Jabir Ibn Hayan, Ibn Al Moqafaâ et Al Razi, trois noms qui sont familiers à des générations d’étudiants, de lettrés, de passionnés d’histoire et de culture islamiques, ou même de simples usagers des services publics au Maroc. Des établissements scolaires, des hôpitaux, et des rues portent leur nom et célèbrent leur génie.

Le premier, Jabir Ibn Hayan (721-815), est considéré comme un grand nom de l’histoire de l’alchimie et l’auteur d’une œuvre scientifique imposante. Quant à Ibn Al Moqafaâ (720-756), styliste hors pair de la langue arabe, ses livres, et notamment Kalila wa Dimna (traduction du recueil de contes Pañchatantra), sont lus et commentés depuis des lustres dans les écoles publiques du royaume.
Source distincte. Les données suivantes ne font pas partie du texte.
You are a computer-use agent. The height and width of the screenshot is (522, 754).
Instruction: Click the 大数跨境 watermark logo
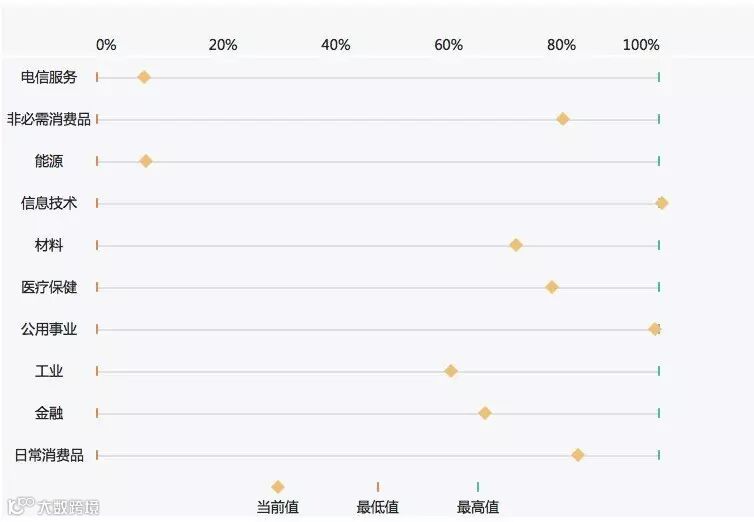tap(53, 507)
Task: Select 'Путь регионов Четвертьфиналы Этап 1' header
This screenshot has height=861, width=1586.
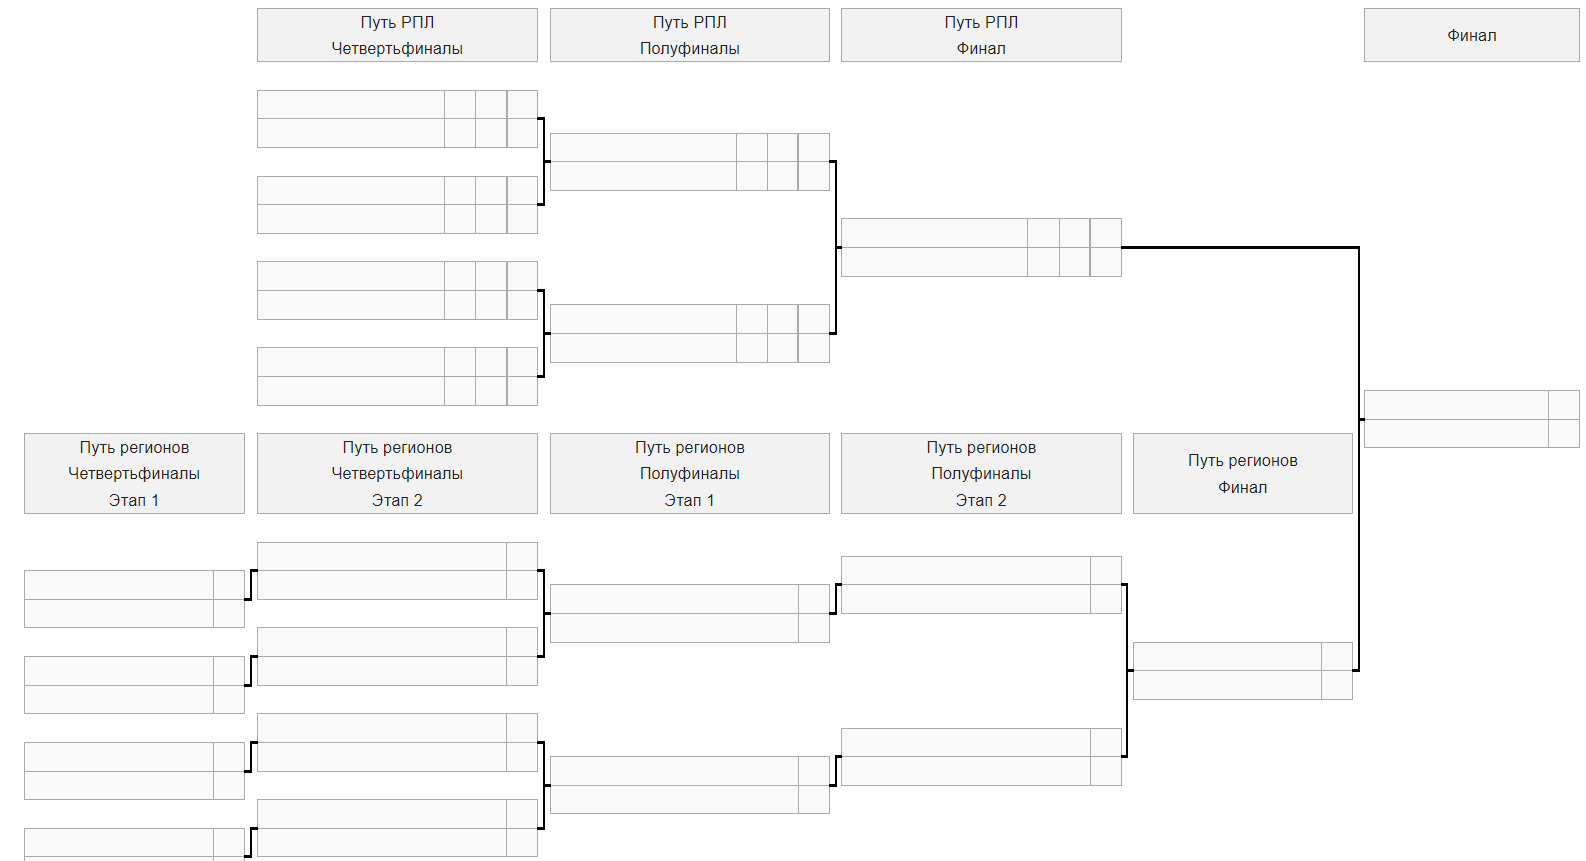Action: pyautogui.click(x=134, y=473)
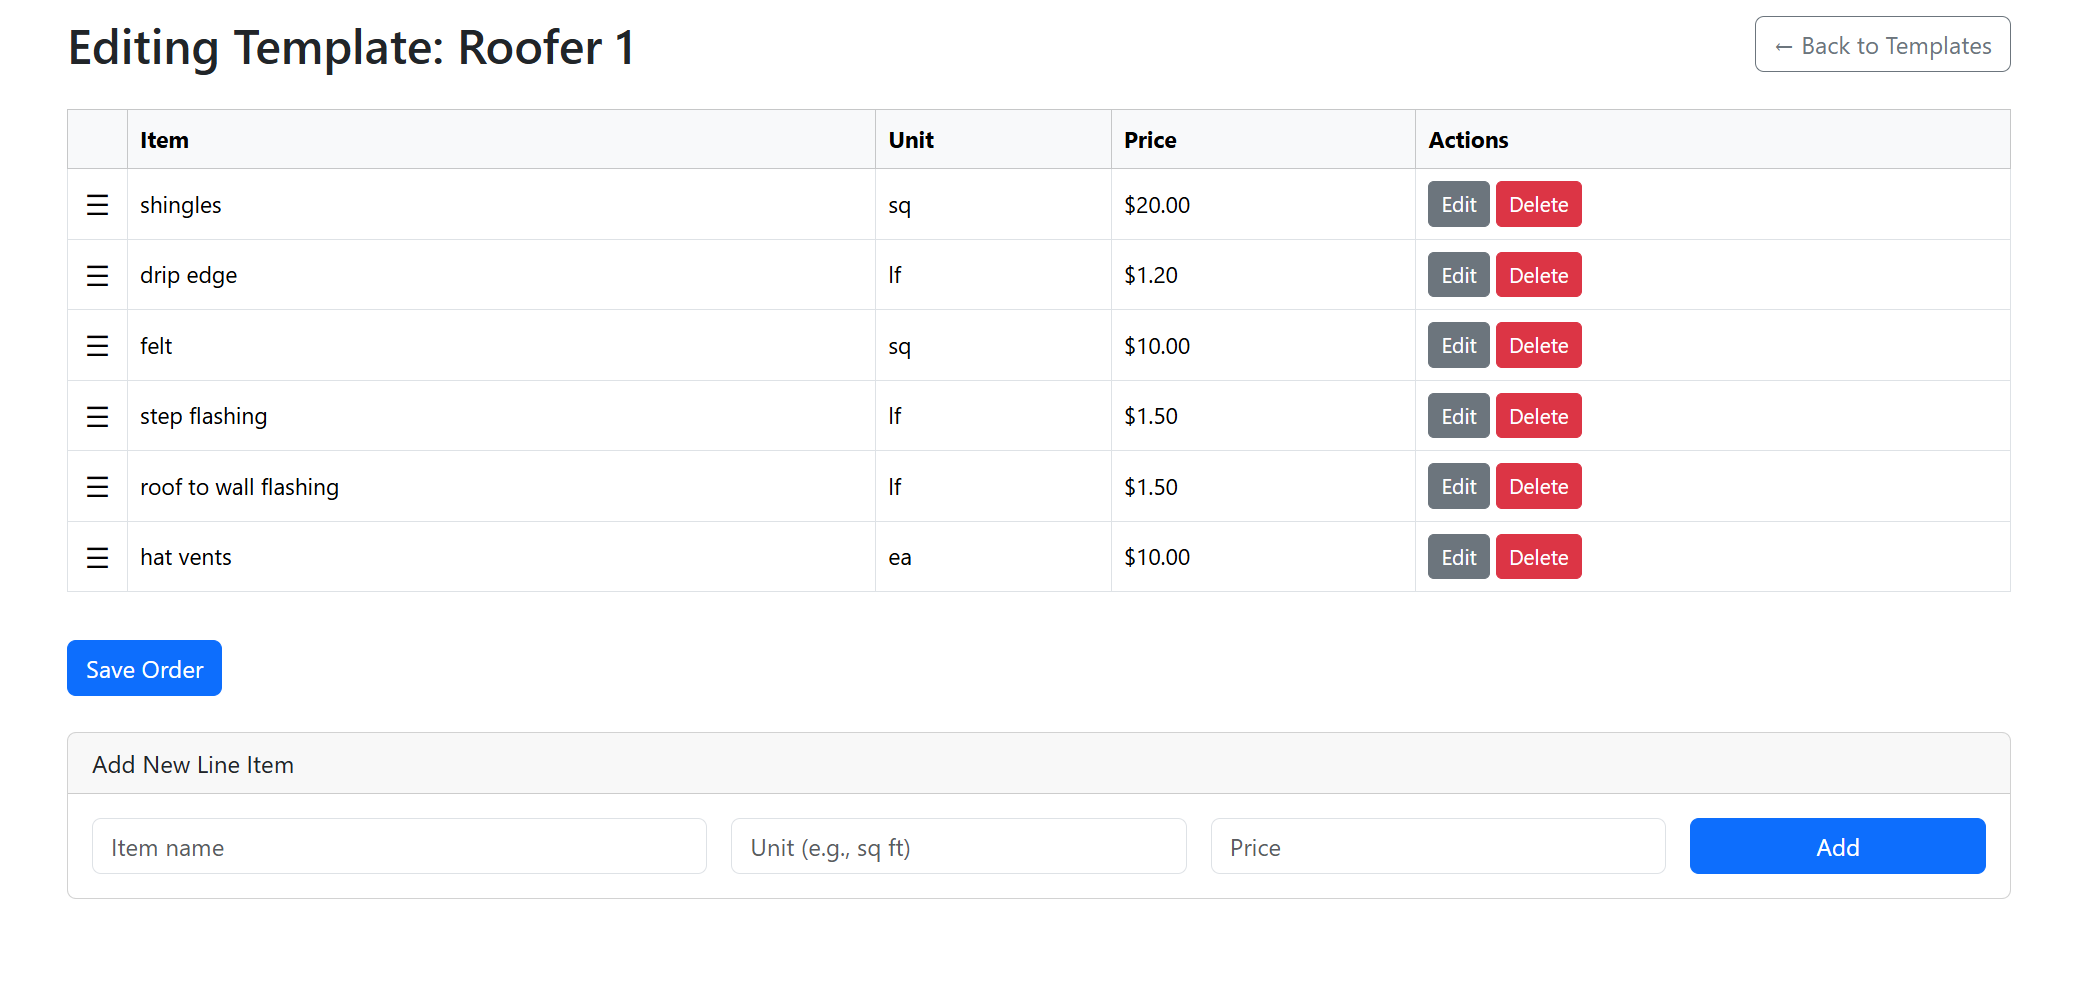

Enfin, Abou Bakr Al Razi (865-925) est un médecin et homme de science qui a révolutionné la pratique médicale en son temps, et ses découvertes dans ce domaine sont fondamentales.

Pour ces penseurs, le pouvoir de la raison est au-dessus de tout

Mais au-delà du talent de ces personnages et de leur production intellectuelle et scientifique, ce qui les rassemble est tout autre chose : leur esprit critique et leur refus de se soumettre aux dogmes et à la superstition. Pour eux, le pouvoir de la raison est au-dessus de tout. L’homme est doté de la faculté de penser, de réfléchir, de se sublimer et d’atteindre la perfection, et il doit s’en servir.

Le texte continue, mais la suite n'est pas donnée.